Desde el 7 de agosto de 2025, Estados Unidos implementó un nuevo esquema arancelario que impactó a múltiples países, entre ellos Argentina, con tasas que oscilan entre el 10% y 50%. En el caso argentino, la tarifa general se alzó en torno al 10%, mientras que los sectores de acero y aluminio, ya sometidos a restricciones entre abril y junio, continuaron sujetos a una carga del 50%.
Esta medida se da en un contexto más amplio de guerra comercial global, donde EE.UU. busca equilibrar su balanza comercial, imponiendo aranceles distintos según la relación bilateral y el superávit de cada país. Según el gobierno argentino, las negociaciones con Washington siguen en curso, con expectativas de lograr una reducción o exención de los gravámenes.
En Argentina, este escenario genera preocupación en sectores industriales, especialmente en el agroindustrial, textil y metalúrgico, que podrían ver afectadas sus exportaciones y competitividad.
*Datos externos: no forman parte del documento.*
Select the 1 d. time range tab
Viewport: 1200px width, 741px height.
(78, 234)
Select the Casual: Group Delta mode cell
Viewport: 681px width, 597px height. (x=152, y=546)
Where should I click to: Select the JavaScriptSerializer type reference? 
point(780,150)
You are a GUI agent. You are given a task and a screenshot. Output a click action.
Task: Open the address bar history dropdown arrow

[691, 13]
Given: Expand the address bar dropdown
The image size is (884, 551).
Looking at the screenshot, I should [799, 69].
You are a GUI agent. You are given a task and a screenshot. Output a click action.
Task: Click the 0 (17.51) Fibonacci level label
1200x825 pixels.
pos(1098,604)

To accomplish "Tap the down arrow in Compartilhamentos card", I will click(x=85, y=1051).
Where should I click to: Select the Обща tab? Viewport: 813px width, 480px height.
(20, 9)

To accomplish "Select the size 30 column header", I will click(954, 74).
Sin embargo, el hecho de estar dentro del grupo de países con aranceles más bajos, junto a Chile, por ejemplo; le otorga una ventaja relativa frente a otras naciones de la región.
En definitiva, mientras los aranceles ya rigen plenamente, el desenlace dependerá de la capacidad de negociación del Gobierno argentino y de su alineamiento político con la administración estadounidense.